8)The curriculum comes from the children, trust that it will.  In fact I have never discovered so much with my children, I don't plan for this, but it is up to me to notice it and work out a way to respond if appropriate.  It is up to me to see how the prescribed 'curriculum' has been falling out of our days, not the concern of the children who naturally see everything as connected.

9)Oral language is off the hook in a play based classroom, if you are looking for a way to improve confidence and ability to speak, play based is an absolutely perfect way to do this. 

10)Eventually there is a need to ditch weekly planning and the timetable, this will happen naturally and as if feels right.   Backward planning is where it is at.

11)  There is no need to spend loads of money on resources, in fact we have ended up ditching many of ours.  If you want to purchase items, take time to watch the interests and urges first.  Open ended items are the absolute best.

12) Mess is good, pack up at the end of the day.

13)Reading, writing and maths can still be part of your day, these just may look a little different.  For us we use storytelling for writing, number agents for maths and reading is individual if and when they are ready.

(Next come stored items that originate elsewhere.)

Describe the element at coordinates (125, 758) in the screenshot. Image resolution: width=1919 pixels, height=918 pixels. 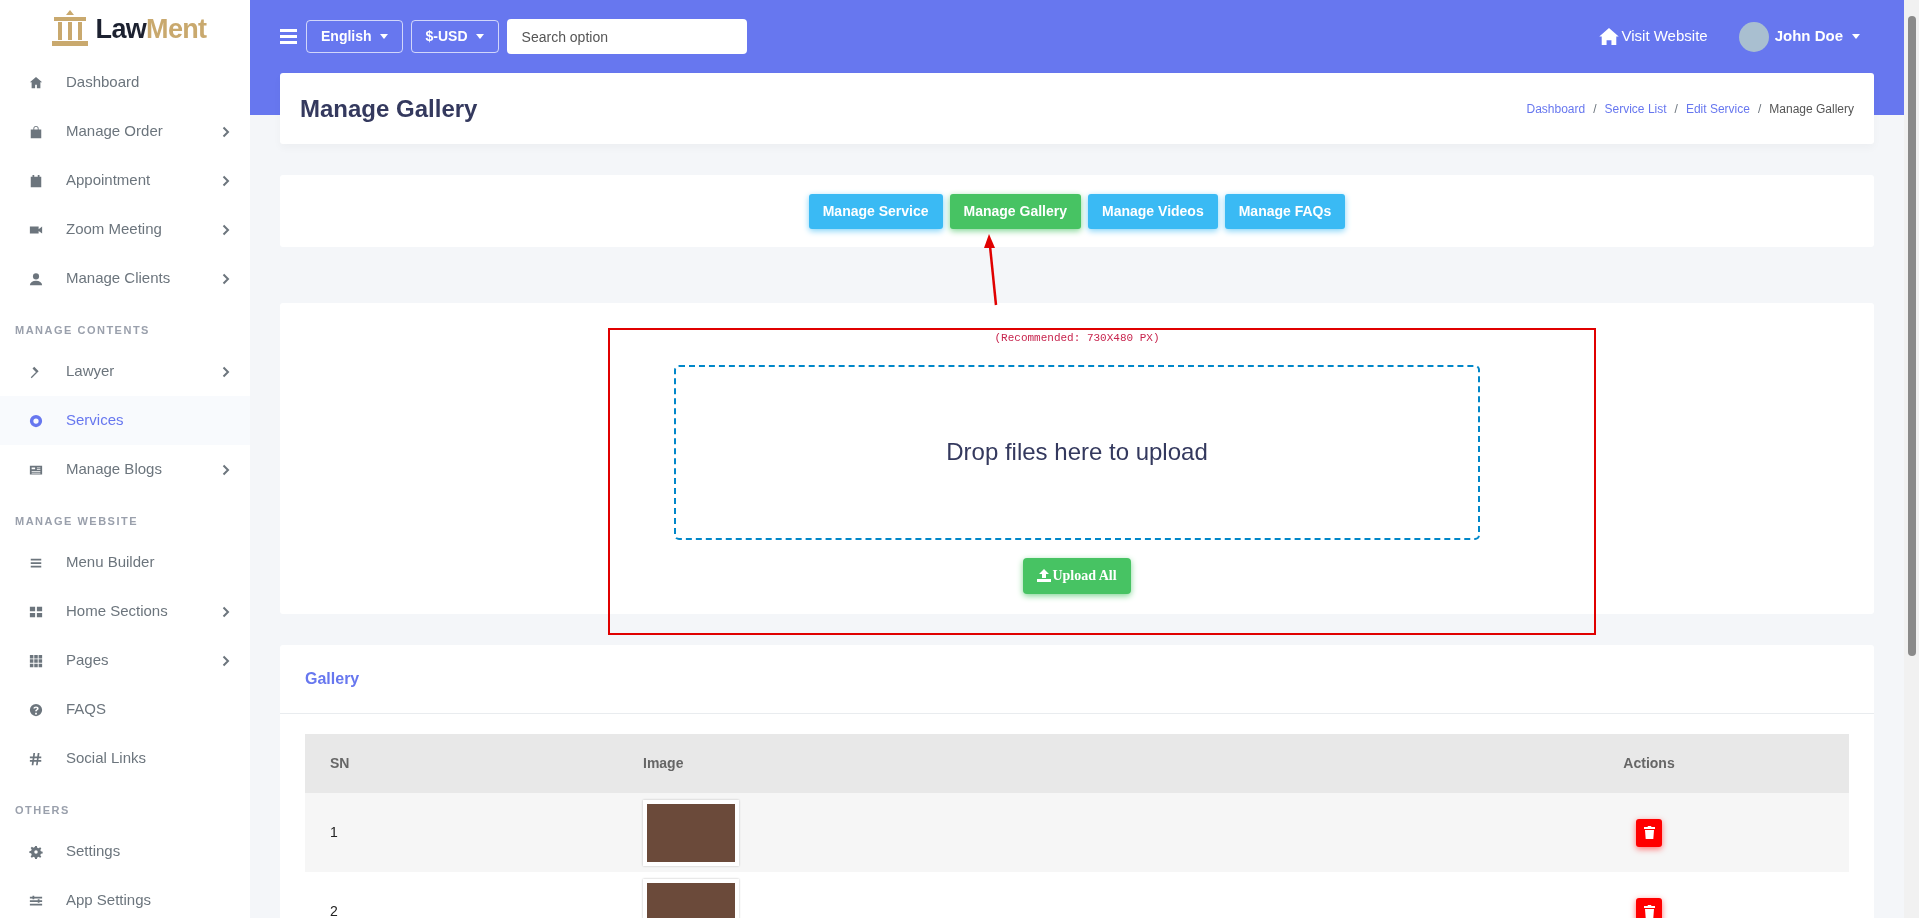
I see `sidebar-item: Social Links` at that location.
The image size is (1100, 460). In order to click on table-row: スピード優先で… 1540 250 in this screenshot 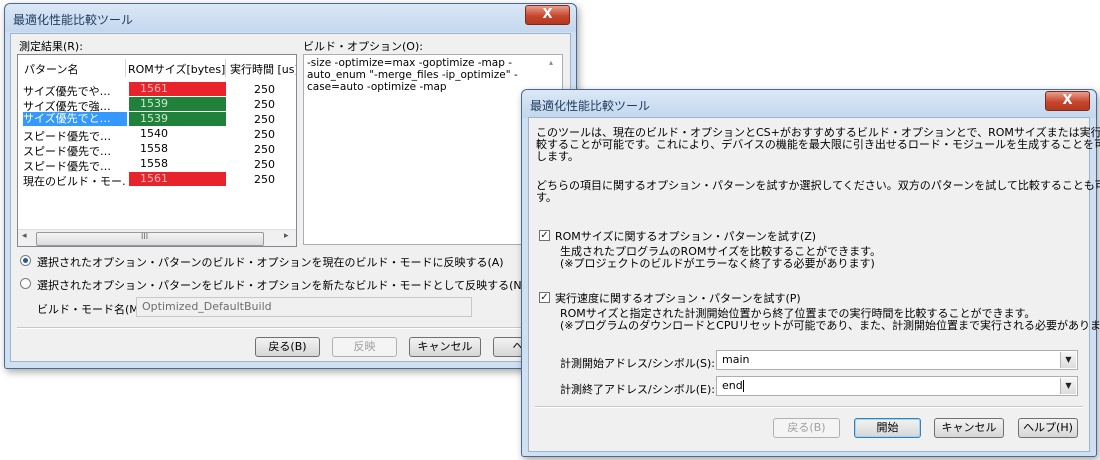, I will do `click(156, 135)`.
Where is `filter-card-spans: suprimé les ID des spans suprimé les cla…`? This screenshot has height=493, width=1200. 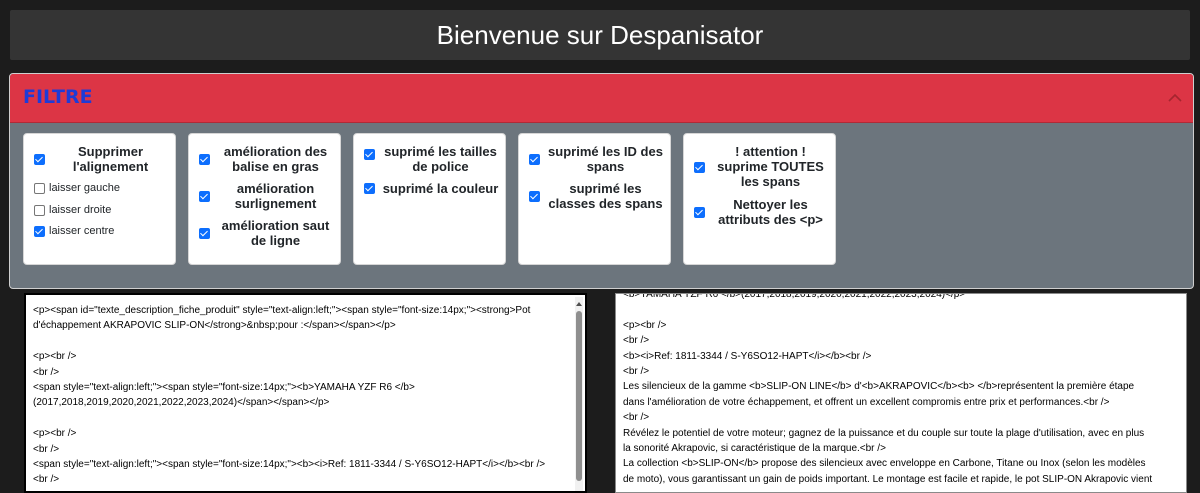
filter-card-spans: suprimé les ID des spans suprimé les cla… is located at coordinates (594, 199).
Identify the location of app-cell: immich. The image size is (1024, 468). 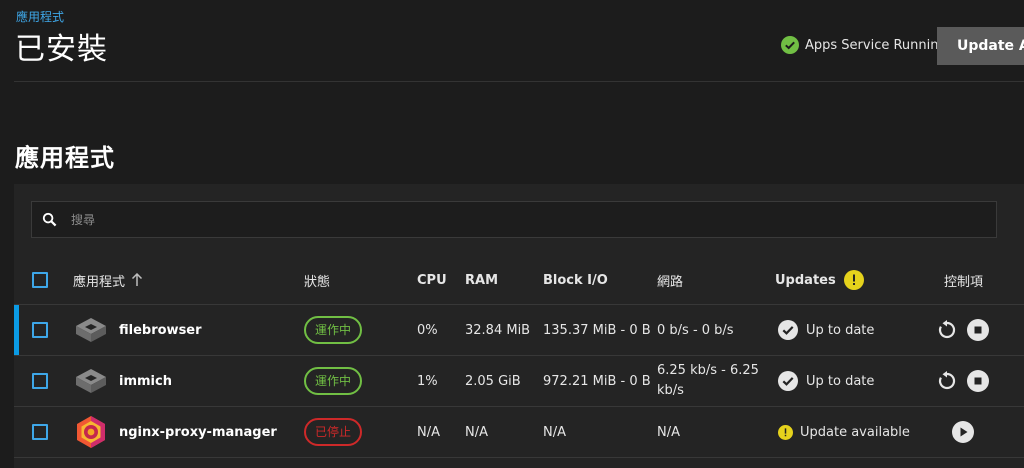
(122, 381).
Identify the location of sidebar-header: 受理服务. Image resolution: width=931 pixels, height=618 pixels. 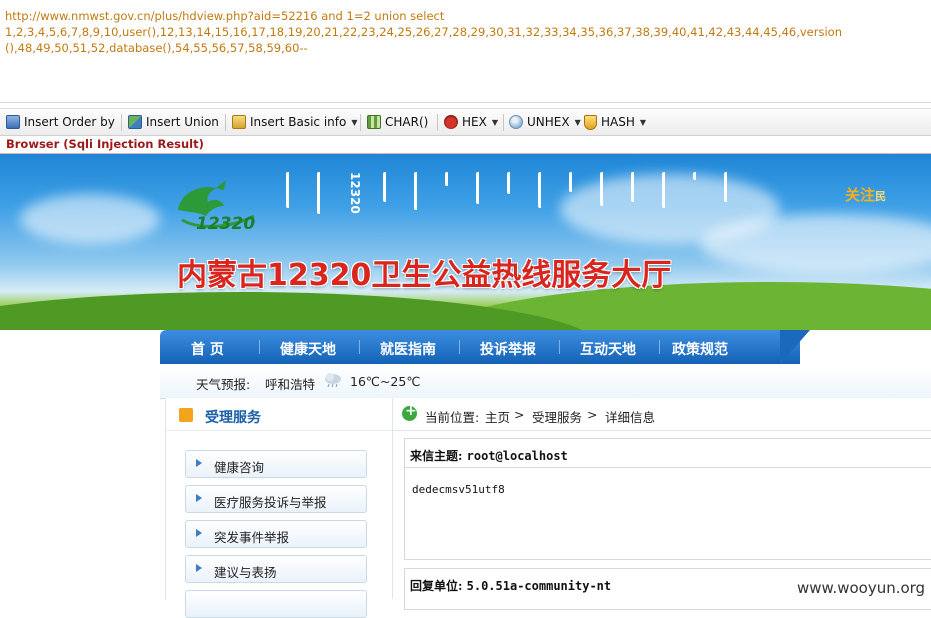
(279, 414).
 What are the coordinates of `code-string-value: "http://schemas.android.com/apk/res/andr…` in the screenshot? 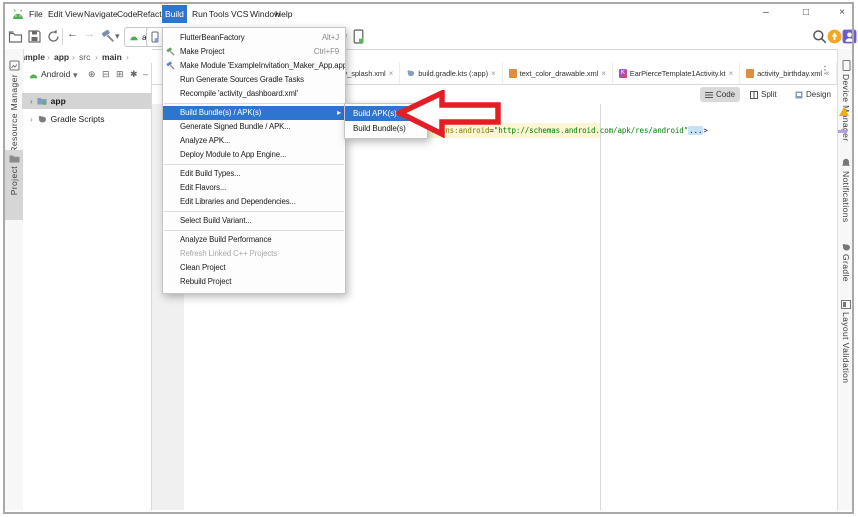 It's located at (591, 130).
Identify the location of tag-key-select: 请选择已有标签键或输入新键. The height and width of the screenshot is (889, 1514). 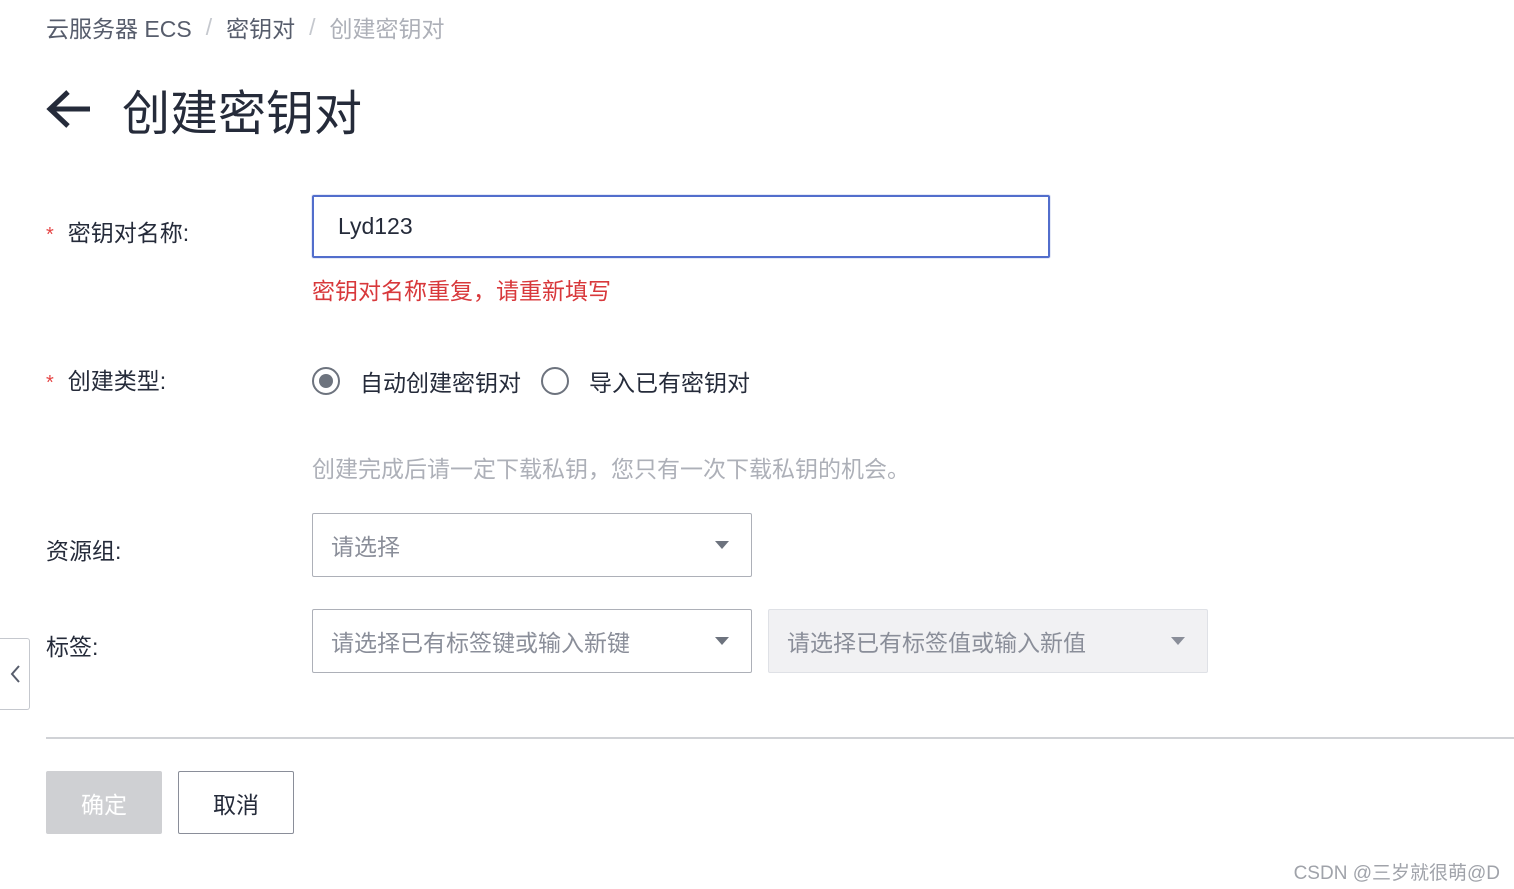
(532, 641).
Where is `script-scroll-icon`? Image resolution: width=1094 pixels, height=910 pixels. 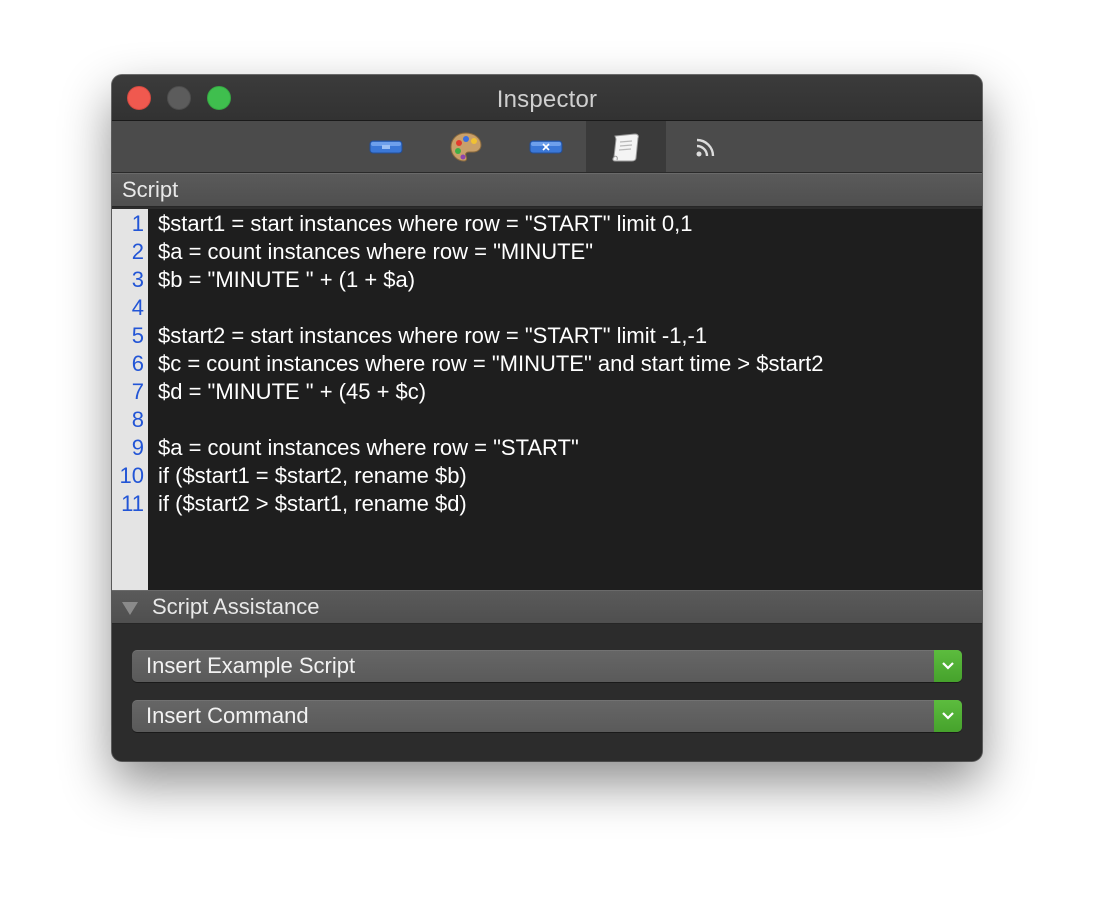
script-scroll-icon is located at coordinates (626, 146).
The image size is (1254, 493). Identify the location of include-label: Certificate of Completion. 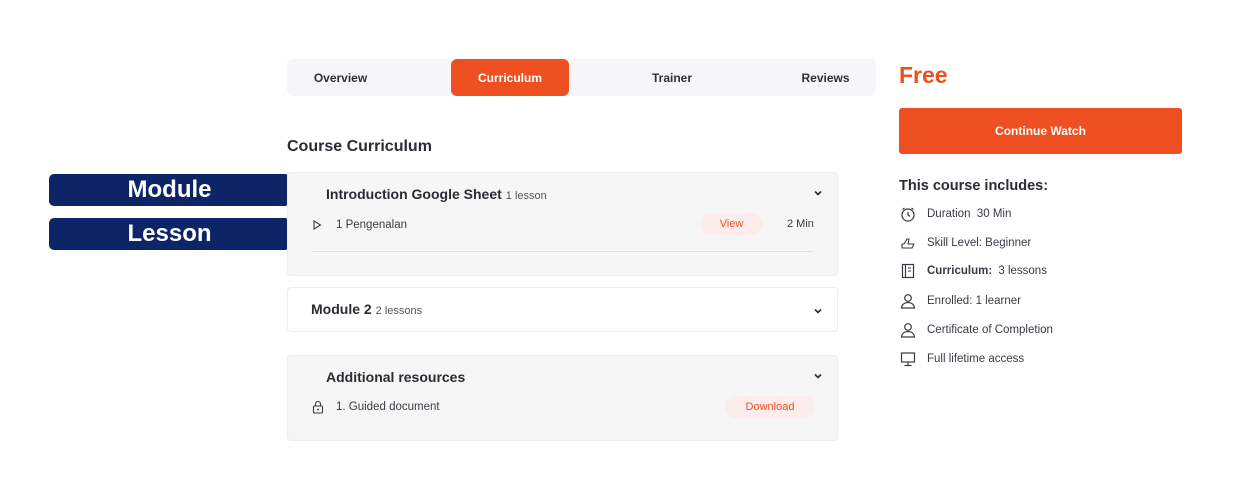
(990, 330).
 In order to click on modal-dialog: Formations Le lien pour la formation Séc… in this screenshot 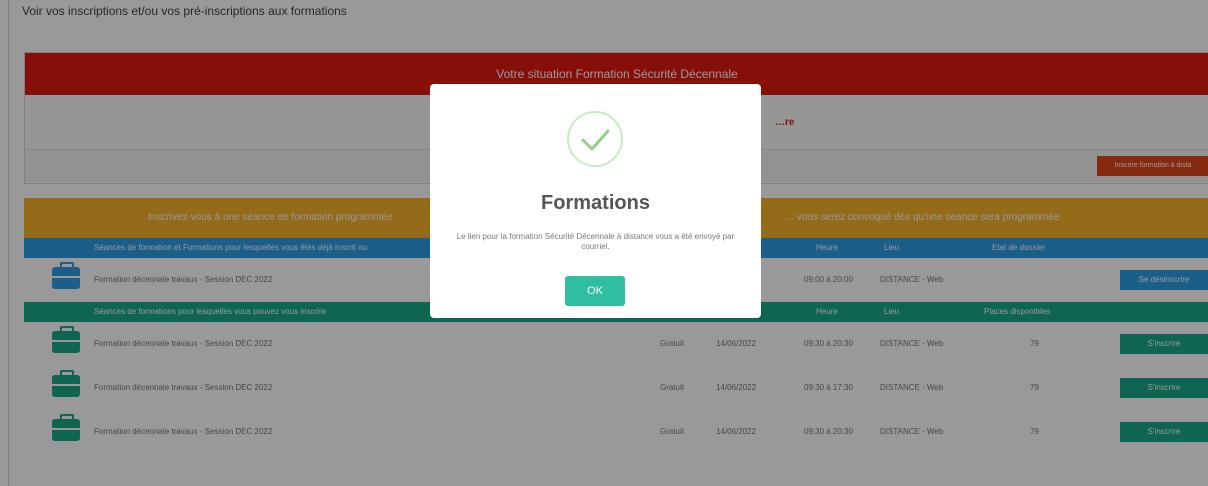, I will do `click(596, 201)`.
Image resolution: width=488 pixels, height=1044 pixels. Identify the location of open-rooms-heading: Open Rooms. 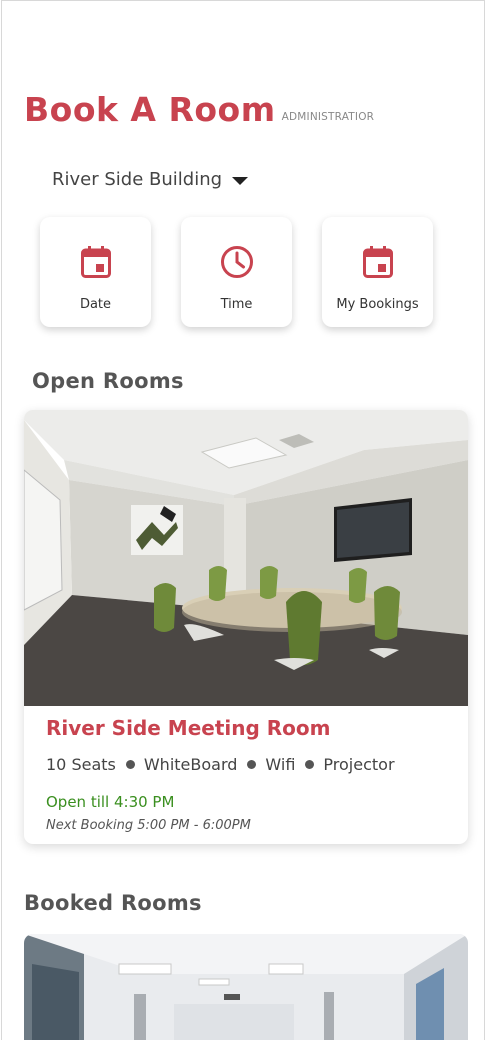
(108, 381).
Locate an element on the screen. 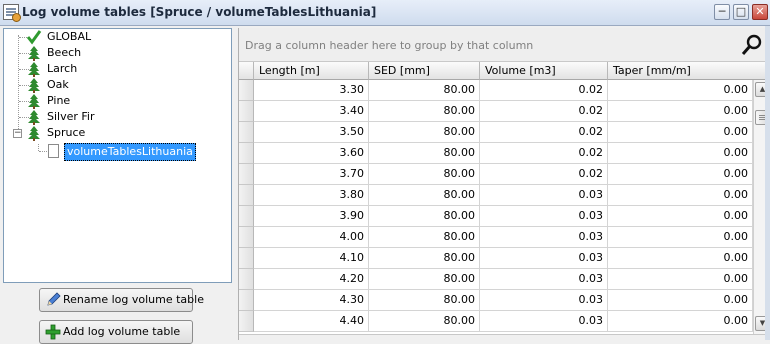 The image size is (770, 344). table-row: 3.90 80.00 0.03 0.00 is located at coordinates (496, 216).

14) Get ready for that old teacher on your shoulder to have a field day every time you see the actual age of children and compare it to their so called reading level.  This voice will dim with time, but it will always be there.  Take it from me, progress will be there, but it will look different.  Measures of reading, writing and maths may be more relevant from Year 4 on.

15) Children will naturally deepen play, you don't need to do it.  There is no need for beautiful provocations, take time to provoke or invite when you are responding to an interest.

16) You may have wonderful ideas for a provocation, and the children may not take the bait...don't worry, just shelve that idea.

17)Children love a 'sense of a mysterious other' and it is a great way to provoke writing.  Use magic at every opportunity.

18) Every day won't be a wonderful leap through the daisies, this approach is hard work, I have never worked harder, I go home brain dead and some days wouldn't make the pages of facebook.  The great days outweigh the difficult ones. 

19) Eventually you will be able to ditch any rewards you have been using in a traditional classroom.  We have phased this out this year.  Children simply don't need them.

20) Allow yourself good chunks of time to reflect, honestly look at your programme, if something is not working, why isn't it...what can you change?

Play has transformed our classroom and continues to transform our school.  We have learned to see children from a point of competence, to see them as creative, imaginative and able...this lens has helped us to change the way we see children and in turn, change the way we interact with them.